Dr. Wheeler writes: “The trees are not a myth. But if anyone points one out to you, ask yourself whether the tree is reasonably close to 200 years old.”

Symbolic quilts on the Underground Railroad. From the Longview News-Journal:

Long before Navajo code talkers in World War II and the advent of secured phone lines and encrypted emails, some say, American slaves used quilts hung from windowsills and clotheslines as a signal to others to help them escape to the North for freedom.

“These quilts contained symbols sewn into them. For instance, the North Star signaled for a slave to go north, a sailboat represented safe passage and bear claws told slaves to follow the bear trails into the mountains.

From the comment thread:

This idea has been debunked by serious historians.

1. The quilts would have had to be out all the time, as one could never know when a runaway would be coming by. Neighbors would begin to wonder why a quilt was out all the time.

2. Enslaved people would have had to know about the codes. What is the old saying? Two people can keep a secret if one of them is dead. Imagine a mother, husband, father facing his loved ones being sold away, and would they not be willing to reveal the secret to keep their loved ones close?

3. In his book The Underground Railroad, William Still, secretary to the Philadelphia Anti-Slavery society, states that there are records of over 800 people escaping slavery. None of them mentions using a quilt as a map. Tubman makes no reference to use of quilts in her many trips to bring family members to freedom.

4. There were songs, the most famous being “Follow the Drinking Gourd” that are alleged to be from the period to help enslaved people escape along the Ohio River.

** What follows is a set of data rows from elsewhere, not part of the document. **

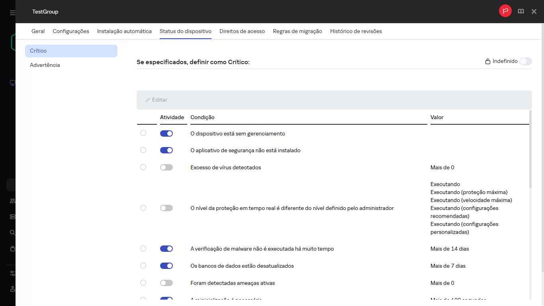Screen dimensions: 544x306
Task: Toggle the Indefinido switch
Action: point(526,61)
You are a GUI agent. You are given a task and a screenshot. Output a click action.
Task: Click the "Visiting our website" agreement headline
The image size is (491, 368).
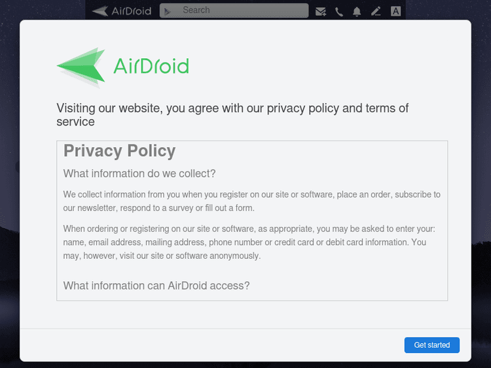[232, 114]
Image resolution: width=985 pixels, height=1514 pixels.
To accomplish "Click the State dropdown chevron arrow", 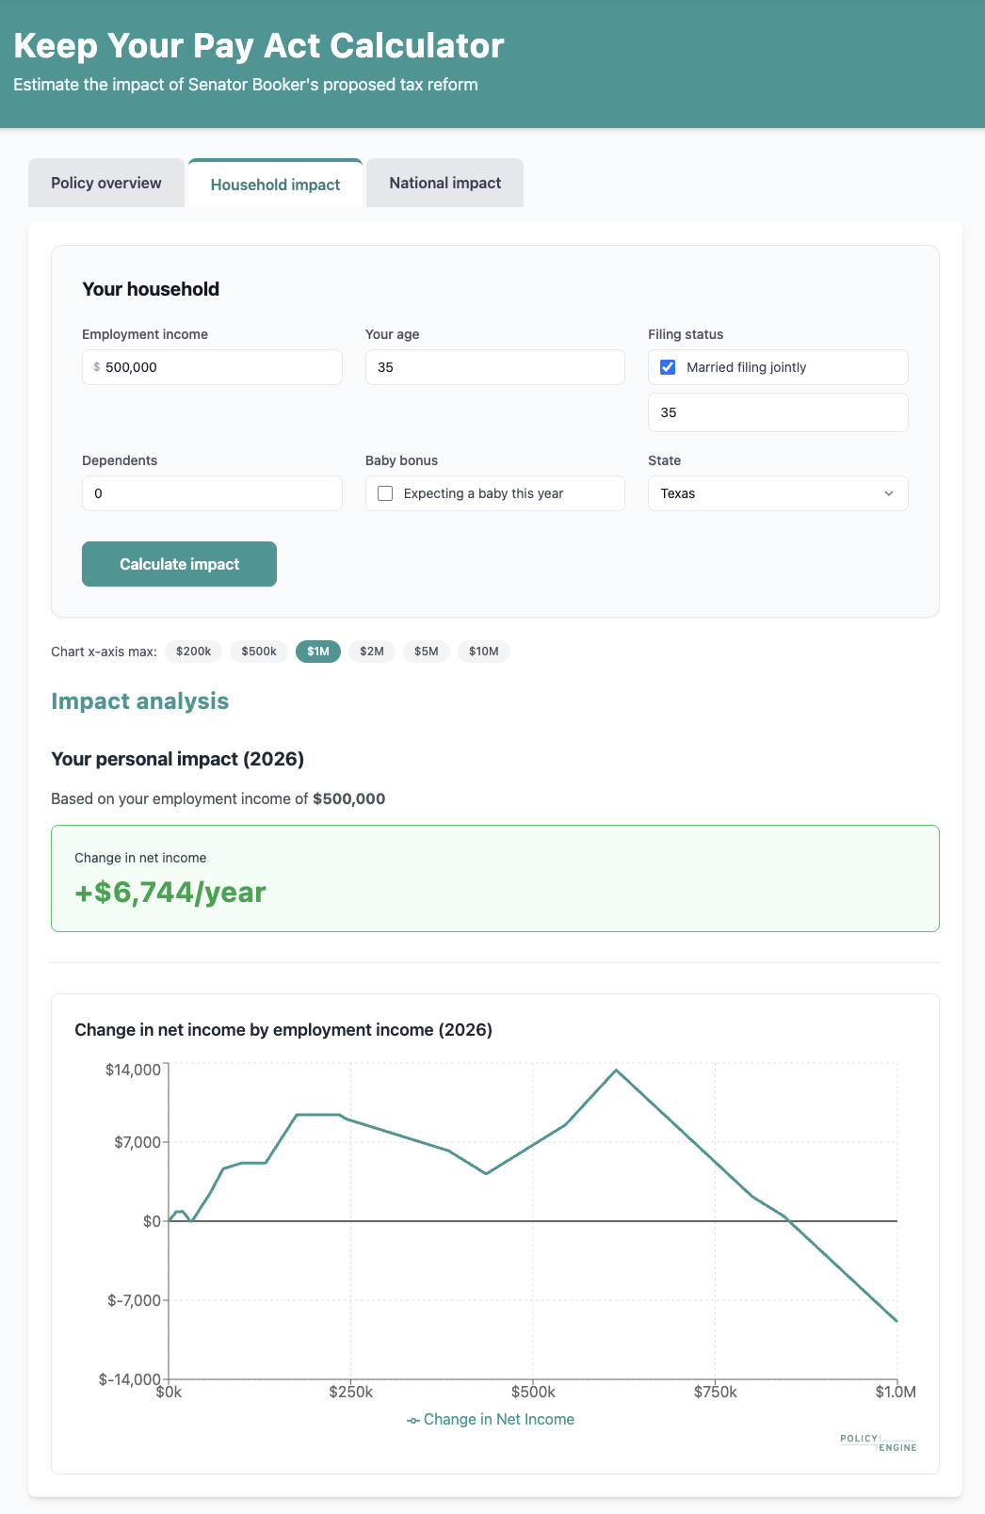I will coord(888,493).
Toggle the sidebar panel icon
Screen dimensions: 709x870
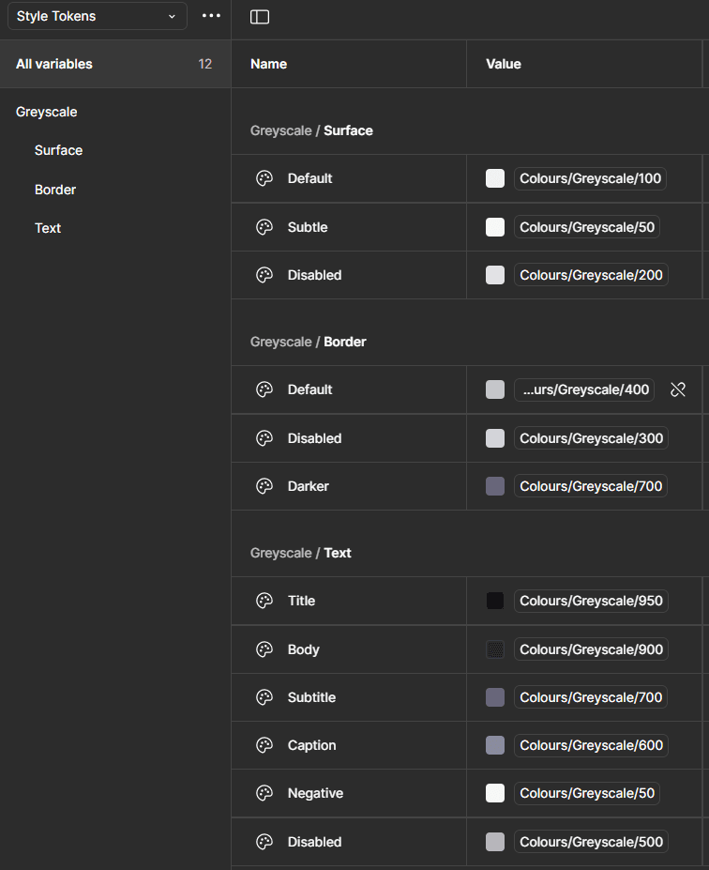click(260, 17)
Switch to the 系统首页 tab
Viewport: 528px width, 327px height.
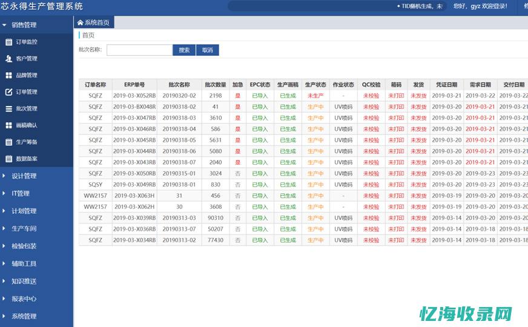(94, 22)
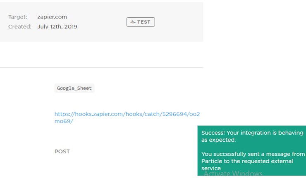Click the "Created:" field label
The image size is (306, 178).
[20, 27]
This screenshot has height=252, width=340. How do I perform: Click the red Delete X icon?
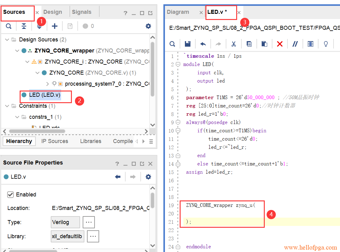pos(279,44)
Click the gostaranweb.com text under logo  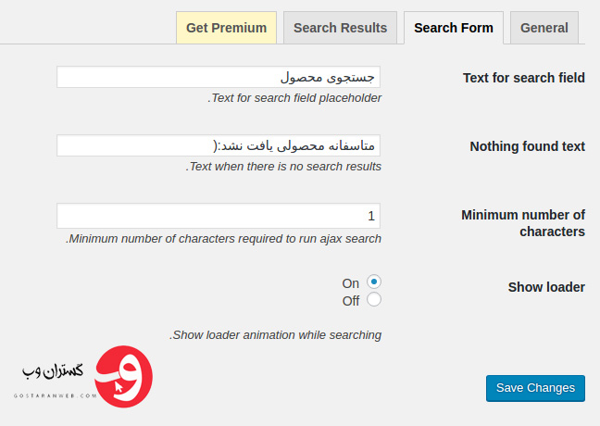56,395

Appalachian English. Wikipedia:

One popular theory is that the dialect is a preserved remnant of 16th-century (or “Elizabethan”) English in isolation, though a far more accurate comparison would be to 18th-century (or “colonial”) English.

From a paper on Scribd:

After leaving Appalachia for school in Louisville I learned that Appalachians use Elizabethan English. Unfortunately that isn’t true. It has, however, become a cultural myth. Michael Montgomery says, “The idea that in isolated pockets somewhere in the country people still use “Elizabethan” or “Shakespearean” speech is widely held and is one of the hardier cultural beliefs or myths in the collective American psyche.”

The idea arose in the late nineteenth century and has often been associated with the southern mountains—The Appalachians of North Carolina, Tennessee, Kentucky, Virginia, and West Virginia, and the Ozarks of Arkansas and Missouri. At one extreme it reflects nothing less than our young nation’s yearning for a stirring account of its origins, while at the other extreme the incidental fact that English colonization of North America began during the reign of Queen Elizabeth I more than four centuries ago. Two things in particular are responsible for its continued vitality: its romanticism and its political usefulness. Its linguistic validity is another matter entirely. Linguists haven’t substantiated it, nor have they tried very hard to do so, since the claim of Elizabethan English is patently based on very little good evidence. But this lack of support is a secondary, if not irrelevant, matter for those who have articulated the Shakespearean English idea in print—popular writers and an occasional academic—for over a century. It has indisputably become a powerful cultural belief and acquired mythic status.